Locate the string "header" throughout the material and copy every line in which it occurs.

*** Opening INFORMATION SUPPLIED ***

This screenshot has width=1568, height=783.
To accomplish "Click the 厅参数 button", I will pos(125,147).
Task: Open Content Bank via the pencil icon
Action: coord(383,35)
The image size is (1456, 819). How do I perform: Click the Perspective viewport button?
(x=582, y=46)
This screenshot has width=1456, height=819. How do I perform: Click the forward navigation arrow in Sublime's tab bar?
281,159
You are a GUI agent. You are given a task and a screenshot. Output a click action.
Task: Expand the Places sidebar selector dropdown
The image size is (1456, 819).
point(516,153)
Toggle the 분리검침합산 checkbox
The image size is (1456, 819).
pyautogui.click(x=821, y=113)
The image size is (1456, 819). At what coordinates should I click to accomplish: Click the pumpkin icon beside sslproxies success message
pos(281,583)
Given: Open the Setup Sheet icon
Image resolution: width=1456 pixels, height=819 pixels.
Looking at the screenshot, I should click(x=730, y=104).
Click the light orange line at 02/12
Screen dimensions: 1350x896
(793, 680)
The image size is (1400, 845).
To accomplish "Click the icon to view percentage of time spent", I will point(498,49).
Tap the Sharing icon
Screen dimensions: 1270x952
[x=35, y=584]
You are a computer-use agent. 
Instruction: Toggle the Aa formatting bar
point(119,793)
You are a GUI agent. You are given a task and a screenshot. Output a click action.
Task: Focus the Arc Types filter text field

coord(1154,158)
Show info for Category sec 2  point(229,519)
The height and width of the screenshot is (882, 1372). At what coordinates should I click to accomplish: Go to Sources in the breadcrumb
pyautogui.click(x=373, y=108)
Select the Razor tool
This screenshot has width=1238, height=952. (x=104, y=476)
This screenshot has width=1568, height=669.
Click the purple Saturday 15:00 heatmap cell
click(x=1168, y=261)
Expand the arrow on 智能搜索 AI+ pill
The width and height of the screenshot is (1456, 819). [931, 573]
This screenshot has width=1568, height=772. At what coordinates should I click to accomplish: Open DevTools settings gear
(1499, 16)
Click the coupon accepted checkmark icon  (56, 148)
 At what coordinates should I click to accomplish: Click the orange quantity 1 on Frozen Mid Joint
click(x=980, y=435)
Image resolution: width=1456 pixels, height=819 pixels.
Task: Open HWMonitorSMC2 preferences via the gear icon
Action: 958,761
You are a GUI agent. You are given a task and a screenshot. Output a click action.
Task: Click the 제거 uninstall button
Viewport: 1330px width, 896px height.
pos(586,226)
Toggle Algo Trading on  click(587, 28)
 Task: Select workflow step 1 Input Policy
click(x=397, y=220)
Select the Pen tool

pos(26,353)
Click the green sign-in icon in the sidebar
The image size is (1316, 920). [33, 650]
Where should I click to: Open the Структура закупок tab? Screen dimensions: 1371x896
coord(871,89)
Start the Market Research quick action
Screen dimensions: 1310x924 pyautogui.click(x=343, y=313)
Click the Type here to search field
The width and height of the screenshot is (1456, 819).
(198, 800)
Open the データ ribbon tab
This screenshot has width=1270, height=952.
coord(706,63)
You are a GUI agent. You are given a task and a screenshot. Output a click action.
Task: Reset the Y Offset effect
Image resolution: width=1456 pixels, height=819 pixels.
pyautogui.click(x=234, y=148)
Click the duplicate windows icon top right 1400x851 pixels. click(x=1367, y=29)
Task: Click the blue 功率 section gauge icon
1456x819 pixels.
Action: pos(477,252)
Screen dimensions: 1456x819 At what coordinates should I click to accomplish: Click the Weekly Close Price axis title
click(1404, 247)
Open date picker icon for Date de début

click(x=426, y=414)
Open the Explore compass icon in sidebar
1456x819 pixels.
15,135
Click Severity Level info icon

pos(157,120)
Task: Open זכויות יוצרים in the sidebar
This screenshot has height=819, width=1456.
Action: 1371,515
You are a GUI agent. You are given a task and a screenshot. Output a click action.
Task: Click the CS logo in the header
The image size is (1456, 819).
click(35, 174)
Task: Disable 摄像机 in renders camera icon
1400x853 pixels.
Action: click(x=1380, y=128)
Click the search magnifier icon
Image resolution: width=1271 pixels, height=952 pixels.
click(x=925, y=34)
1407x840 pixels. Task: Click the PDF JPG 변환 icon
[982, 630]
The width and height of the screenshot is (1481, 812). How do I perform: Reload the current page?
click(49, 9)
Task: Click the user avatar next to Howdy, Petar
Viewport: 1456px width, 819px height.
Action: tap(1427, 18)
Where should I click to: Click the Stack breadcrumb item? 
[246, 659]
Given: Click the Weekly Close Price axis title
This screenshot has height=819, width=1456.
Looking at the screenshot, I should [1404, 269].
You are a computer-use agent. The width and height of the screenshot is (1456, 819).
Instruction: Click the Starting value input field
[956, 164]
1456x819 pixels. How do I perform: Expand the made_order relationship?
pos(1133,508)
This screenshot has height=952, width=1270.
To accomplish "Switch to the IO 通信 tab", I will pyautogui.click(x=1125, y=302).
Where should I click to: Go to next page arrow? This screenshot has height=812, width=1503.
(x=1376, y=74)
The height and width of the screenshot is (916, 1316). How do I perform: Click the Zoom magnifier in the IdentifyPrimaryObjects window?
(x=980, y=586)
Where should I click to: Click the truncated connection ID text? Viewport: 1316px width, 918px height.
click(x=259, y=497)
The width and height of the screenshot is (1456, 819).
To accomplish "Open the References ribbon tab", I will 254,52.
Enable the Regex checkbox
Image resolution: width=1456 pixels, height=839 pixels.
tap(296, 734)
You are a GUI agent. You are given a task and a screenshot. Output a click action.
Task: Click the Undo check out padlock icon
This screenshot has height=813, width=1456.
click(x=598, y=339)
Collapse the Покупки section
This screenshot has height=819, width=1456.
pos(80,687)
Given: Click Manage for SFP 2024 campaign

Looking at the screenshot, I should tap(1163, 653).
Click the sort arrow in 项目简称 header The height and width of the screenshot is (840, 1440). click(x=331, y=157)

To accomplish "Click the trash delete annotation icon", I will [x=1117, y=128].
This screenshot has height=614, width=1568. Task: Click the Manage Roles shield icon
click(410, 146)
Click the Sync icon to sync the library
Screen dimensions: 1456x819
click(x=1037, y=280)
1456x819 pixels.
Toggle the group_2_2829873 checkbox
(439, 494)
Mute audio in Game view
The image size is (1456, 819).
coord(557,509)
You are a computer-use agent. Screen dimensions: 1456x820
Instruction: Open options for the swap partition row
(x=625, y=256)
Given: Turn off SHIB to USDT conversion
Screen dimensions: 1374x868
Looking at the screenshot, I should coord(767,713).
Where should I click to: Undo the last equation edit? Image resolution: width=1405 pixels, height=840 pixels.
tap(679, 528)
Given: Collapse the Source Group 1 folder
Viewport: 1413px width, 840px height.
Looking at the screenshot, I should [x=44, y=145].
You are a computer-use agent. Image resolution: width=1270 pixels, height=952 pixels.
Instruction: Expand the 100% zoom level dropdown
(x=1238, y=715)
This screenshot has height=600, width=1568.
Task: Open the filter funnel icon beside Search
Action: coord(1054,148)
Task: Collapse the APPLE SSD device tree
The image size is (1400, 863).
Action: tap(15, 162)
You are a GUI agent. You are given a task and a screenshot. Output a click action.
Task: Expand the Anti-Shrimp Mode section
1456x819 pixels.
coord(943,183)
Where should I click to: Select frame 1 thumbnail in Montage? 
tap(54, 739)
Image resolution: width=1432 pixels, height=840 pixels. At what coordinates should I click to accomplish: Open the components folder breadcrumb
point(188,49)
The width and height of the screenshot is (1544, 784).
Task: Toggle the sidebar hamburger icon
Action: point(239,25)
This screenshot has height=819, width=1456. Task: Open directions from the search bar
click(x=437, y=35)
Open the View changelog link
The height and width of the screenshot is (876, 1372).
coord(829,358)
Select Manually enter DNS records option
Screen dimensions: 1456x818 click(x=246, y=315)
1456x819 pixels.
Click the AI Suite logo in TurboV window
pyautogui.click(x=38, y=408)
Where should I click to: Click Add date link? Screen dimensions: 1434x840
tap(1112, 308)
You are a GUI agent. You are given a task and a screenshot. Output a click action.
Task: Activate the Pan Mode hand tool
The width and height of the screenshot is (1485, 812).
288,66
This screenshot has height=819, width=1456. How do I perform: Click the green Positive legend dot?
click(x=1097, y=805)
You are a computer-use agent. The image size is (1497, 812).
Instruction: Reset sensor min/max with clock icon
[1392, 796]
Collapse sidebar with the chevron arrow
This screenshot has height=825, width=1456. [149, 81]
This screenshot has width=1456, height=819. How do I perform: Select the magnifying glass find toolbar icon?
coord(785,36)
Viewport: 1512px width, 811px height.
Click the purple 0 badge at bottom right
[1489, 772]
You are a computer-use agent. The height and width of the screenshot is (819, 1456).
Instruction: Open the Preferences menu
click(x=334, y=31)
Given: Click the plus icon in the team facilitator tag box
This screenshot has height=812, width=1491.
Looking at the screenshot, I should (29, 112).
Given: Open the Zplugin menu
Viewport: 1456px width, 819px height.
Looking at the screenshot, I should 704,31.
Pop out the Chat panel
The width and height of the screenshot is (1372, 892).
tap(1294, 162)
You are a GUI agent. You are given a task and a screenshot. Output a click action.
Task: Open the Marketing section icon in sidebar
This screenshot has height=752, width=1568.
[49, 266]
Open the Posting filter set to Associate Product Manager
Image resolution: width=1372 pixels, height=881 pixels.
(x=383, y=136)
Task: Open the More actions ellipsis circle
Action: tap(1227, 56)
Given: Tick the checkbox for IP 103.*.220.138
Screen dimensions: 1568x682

*** Closing INFORMATION SUPPLIED ***

## EXPECTED ANSWER
Task: Click the CS logo in the header
Click the sort arrow in 项目简称 header The height and width of the screenshot is (840, 1440). click(x=331, y=157)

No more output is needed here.